▸ AUSGEWÄHLTER AUSZUG
-=-=-

Die Nuklearnation: Frankreich sticht als Ausreißer hervor
Die Diskrepanz zwischen Marktgröße und -attraktivität lässt Frankreich als Ausreißer dastehen. Das Land ist zwar der zweitgrößte Markt in der Analyse, liegt aber bei der Attraktivität nur an achter Stelle. Der Großteil des französischen Stroms stammt aus Kernenergie. Die Ziele für intermittierende erneuerbare Energiequellen bis 2030 sind mit 27 Prozent des Strom-Mix eher niedrig. In Kombination ergibt sich daraus wenig Bedarf an Flexibilitätskapazitäten in Form von Speichersystemen.
Begrenzte Potenziale: Polen und die nordischen Länder (Schweden, Finnland und Norwegen)

-=-=-

▸ AUFGABEN
- A) Beantworten Sie anhand des Textauszugs über die Strommärkte folgende Fragen:
(i) An welcher Stelle liegt Frankreich bei der Attraktivität?
(ii) Woraus stammt der Großteil des französischen Stroms?
(iii) Wie hoch ist das Ziel für intermittierende erneuerbare Energiequellen bis 2030?
- B) Setzen Sie den Textauszug über die Strommärkte im Anschluss an die Überschrift zu Polen und den nordischen Ländern fort.

▸ Gesammelte Daten
-=-=-

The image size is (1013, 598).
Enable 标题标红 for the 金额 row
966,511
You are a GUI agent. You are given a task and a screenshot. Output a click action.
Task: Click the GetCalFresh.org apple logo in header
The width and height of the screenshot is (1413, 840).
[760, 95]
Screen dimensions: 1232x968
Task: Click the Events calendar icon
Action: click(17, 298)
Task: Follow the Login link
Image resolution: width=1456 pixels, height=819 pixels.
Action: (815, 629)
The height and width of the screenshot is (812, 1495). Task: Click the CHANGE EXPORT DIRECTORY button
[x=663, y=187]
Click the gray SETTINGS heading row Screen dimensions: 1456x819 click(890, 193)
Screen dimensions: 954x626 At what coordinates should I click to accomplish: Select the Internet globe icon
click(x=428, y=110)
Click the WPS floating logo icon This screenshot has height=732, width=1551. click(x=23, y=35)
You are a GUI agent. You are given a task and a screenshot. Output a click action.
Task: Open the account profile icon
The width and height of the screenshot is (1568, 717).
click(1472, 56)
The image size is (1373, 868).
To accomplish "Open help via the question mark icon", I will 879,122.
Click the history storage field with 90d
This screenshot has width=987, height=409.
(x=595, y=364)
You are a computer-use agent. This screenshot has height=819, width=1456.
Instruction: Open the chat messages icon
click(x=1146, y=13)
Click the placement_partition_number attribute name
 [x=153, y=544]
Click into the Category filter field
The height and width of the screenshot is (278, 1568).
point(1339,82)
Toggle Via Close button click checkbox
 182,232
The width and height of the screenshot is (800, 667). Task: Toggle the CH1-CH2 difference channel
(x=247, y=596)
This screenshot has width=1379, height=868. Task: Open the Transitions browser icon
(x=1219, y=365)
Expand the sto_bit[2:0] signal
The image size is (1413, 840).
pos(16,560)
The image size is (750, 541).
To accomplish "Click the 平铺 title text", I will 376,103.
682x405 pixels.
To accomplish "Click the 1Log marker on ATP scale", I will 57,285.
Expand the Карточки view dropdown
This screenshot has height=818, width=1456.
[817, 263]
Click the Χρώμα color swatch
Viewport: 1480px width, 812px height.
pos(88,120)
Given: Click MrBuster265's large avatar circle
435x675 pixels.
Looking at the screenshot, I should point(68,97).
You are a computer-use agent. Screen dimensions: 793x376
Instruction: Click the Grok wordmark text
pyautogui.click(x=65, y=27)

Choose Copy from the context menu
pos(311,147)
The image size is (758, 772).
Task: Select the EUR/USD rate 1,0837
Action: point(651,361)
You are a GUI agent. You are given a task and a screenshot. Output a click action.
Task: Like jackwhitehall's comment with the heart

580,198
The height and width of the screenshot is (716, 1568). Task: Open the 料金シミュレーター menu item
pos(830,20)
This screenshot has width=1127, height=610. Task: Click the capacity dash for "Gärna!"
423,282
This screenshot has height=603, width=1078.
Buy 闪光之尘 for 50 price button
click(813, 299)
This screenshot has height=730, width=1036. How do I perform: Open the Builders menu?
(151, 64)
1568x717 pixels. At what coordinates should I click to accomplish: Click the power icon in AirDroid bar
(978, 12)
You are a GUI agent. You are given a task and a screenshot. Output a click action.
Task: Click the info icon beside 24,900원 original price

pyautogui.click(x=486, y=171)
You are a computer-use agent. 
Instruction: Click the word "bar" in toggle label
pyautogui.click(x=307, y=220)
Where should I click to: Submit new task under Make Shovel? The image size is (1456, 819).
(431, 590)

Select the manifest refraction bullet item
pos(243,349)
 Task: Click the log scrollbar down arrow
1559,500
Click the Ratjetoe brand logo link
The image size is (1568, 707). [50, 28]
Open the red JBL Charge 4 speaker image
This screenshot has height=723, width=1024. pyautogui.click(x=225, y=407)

-=-=-

▸ ANTWORTEN
- A)
(i) An achter Stelle.
(ii) Aus Kernenergie.
(iii) 27 Prozent des Strom-Mix.

- B)
Während die Untersuchung zeigt, wo sich Marktchancen für den Ausbau von Speichersystemen bieten, zeigt sie auch, wo aktuell geringer Bedarf besteht. Polen etwa belegt Rang sechs in puncto Attraktivität und Rang acht in puncto Marktgröße. Ausschlaggebend hierfür ist vor allem der späte Kohleausstieg, den Polen für 2049 plant – ganze 19 Jahre später als die meisten anderen untersuchten Länder. Auch die nordischen Länder – Schweden, Finnland und Norwegen – bieten nur begrenzte Ausbaumöglichkeiten, da bis 2030 nur ein geringfügiger Anstieg des Anteils von Strom aus Wind- und Solarenergie erwartet wird. Dies ist vor allem auf die bereits deutlich weiter verbreitete Nutzung erneuerbarer Energien, insbesondere Wasserkraft zurückzuführen, die einen großen Anteil des Energie-Mix ausmachen.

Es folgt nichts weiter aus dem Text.